(Saved entries)
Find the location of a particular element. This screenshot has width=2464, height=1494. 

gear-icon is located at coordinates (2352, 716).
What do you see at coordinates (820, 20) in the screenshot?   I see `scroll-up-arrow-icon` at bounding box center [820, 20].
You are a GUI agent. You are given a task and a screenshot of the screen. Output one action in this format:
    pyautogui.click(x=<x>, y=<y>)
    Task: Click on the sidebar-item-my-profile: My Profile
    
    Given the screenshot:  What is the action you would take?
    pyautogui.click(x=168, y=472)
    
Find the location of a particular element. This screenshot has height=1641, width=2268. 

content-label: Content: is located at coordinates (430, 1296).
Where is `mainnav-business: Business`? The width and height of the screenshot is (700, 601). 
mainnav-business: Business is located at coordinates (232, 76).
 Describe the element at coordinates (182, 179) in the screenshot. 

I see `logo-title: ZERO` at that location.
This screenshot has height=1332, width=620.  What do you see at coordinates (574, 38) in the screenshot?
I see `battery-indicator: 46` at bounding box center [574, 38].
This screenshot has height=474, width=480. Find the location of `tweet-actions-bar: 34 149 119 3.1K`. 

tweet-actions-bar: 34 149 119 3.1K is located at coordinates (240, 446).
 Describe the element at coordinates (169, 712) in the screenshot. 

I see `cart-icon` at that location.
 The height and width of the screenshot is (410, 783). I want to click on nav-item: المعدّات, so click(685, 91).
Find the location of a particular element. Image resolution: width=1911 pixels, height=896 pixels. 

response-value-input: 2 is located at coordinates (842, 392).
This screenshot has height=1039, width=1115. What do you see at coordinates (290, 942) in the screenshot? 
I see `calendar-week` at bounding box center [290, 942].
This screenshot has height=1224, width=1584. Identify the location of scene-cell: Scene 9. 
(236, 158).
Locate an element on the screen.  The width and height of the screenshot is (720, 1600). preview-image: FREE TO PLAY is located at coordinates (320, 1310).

Activity: Return every line of the listing above unchanged, from the first line to the last.

Response area:
Find the location of a particular element. This screenshot has width=2464, height=1494. 

gear-icon is located at coordinates (2352, 716).
What do you see at coordinates (820, 20) in the screenshot?   I see `scroll-up-arrow-icon` at bounding box center [820, 20].
You are a GUI agent. You are given a task and a screenshot of the screen. Output one action in this format:
    pyautogui.click(x=<x>, y=<y>)
    Task: Click on the sidebar-item-my-profile: My Profile
    
    Given the screenshot:  What is the action you would take?
    pyautogui.click(x=168, y=472)
    
Find the location of a particular element. This screenshot has height=1641, width=2268. 

content-label: Content: is located at coordinates (430, 1296).
Where is `mainnav-business: Business`? The width and height of the screenshot is (700, 601). 
mainnav-business: Business is located at coordinates (232, 76).
 Describe the element at coordinates (182, 179) in the screenshot. 

I see `logo-title: ZERO` at that location.
This screenshot has height=1332, width=620.  What do you see at coordinates (574, 38) in the screenshot?
I see `battery-indicator: 46` at bounding box center [574, 38].
This screenshot has height=474, width=480. Find the location of `tweet-actions-bar: 34 149 119 3.1K`. 

tweet-actions-bar: 34 149 119 3.1K is located at coordinates (240, 446).
 Describe the element at coordinates (169, 712) in the screenshot. 

I see `cart-icon` at that location.
 The height and width of the screenshot is (410, 783). I want to click on nav-item: المعدّات, so click(685, 91).
Find the location of a particular element. Image resolution: width=1911 pixels, height=896 pixels. 

response-value-input: 2 is located at coordinates (842, 392).
This screenshot has height=1039, width=1115. What do you see at coordinates (290, 942) in the screenshot? 
I see `calendar-week` at bounding box center [290, 942].
This screenshot has height=1224, width=1584. Identify the location of scene-cell: Scene 9. 
(236, 158).
Locate an element on the screen.  The width and height of the screenshot is (720, 1600). preview-image: FREE TO PLAY is located at coordinates (320, 1310).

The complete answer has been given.